Rory, sin embargo, ya se las veía con el álgebra universitario, y lo tenía más que dominado. Si le hubiesen preguntado cómo iba a conseguir una bala lo que no habían conseguido ni un camión ni una avioneta, habría dicho que el efecto del impacto de un Winchester Elite XP 3sería mucho mayor que ninguno de los anteriores. Tenía lógica. Para empezar, la velocidad sería mayor. Por otro lado, el impacto en sí estaría concentrado en la punta de una bala de 180 gramos. Estaba convencido de que funcionaría. Tenía la elegancia incuestionable de una ecuación algebraica.
Rory vio su sonriente rostro (aunque modesto, desde luego) en la portada de USA Today, se vio entrevistado en Las noticias de la noche con Brian Williams; sentado en una carroza cubierta de flores en un desfile en su honor, rodeado de chicas estilo Reina del Baile (seguramente con vestidos sin tirantes, a lo mejor en bañador) mientras él saludaba al público y nevaba confeti a mansalva. ¡Sería EL CHICO QUE SALVÓ CHESTER'S MILL!

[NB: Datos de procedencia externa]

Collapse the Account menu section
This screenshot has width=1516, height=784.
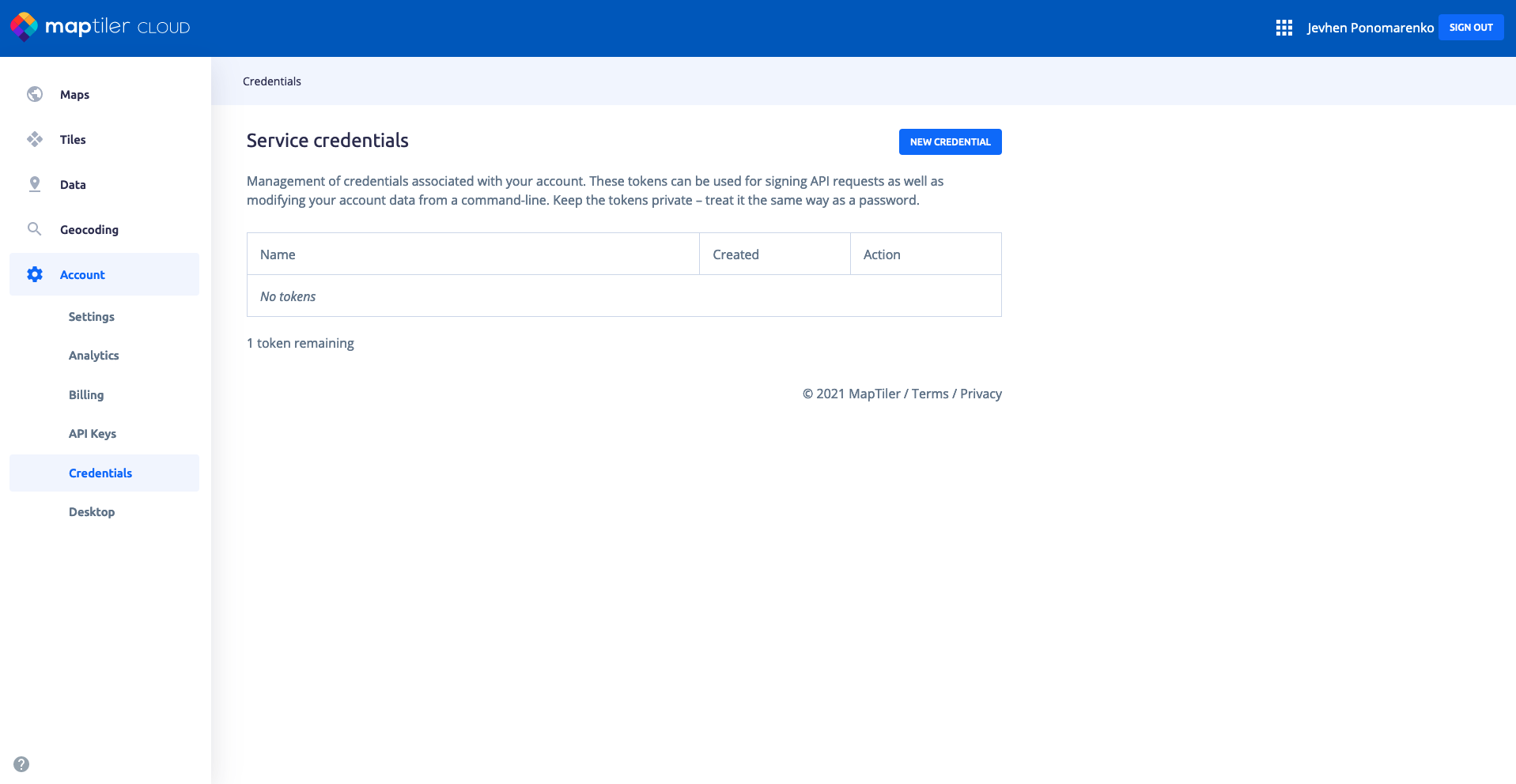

Agarró el rifle del armario, se acercó el escabel y alcanzó con la mano una caja de XP 3del estante. Metió dos cartuchos en la recámara (uno de reserva), después salió corriendo con el rifle alzado por encima de la cabeza, como un guerrillero a la conquista (aunque, concedámosle una cosa, puso el seguro sin pensarlo siquiera). La llave del quad Yamaha que tenía prohibido conducir estaba colgada del tablero del establo 1. Sujetó el llavero entre los dientes mientras amarraba el rifle a la parte trasera del quad con un par de gomas elásticas. Se preguntó si la Cúpula produciría algún sonido al reventar. Probablemente debería haber cogido los tapones para tiradores que había en el estante superior del armario, pero regresar por ellos era impensable; tenía que hacer aquello en ese mismo instante.
Así son las buenas ideas.
Rodeó el establo 2 con el quad y se detuvo justo lo necesario para estimar la magnitud de la muchedumbre que había en el campo. Emocionado como estaba, fue lo bastante sensato para no dirigirse hacia donde la Cúpula cruzaba la carretera (y donde los manchones de las colisiones del día anterior seguían pendiendo como la suciedad de un cristal sin lavar). Alguien podía detenerlo antes de que lograra reventar la Cúpula. Y entonces, en lugar de ser EL CHICO QUE SALVÓ CHESTER'S MILL, seguramente acabaría como EL CHICO QUE SE PASÓ UN AÑO ENGRASANDO TETAS DE VACA. Sí, y durante la primera semana lo haría en cuclillas porque tendría el trasero demasiado dolorido para sentarse. Algún otro acabaría llevándose el mérito por su gran idea.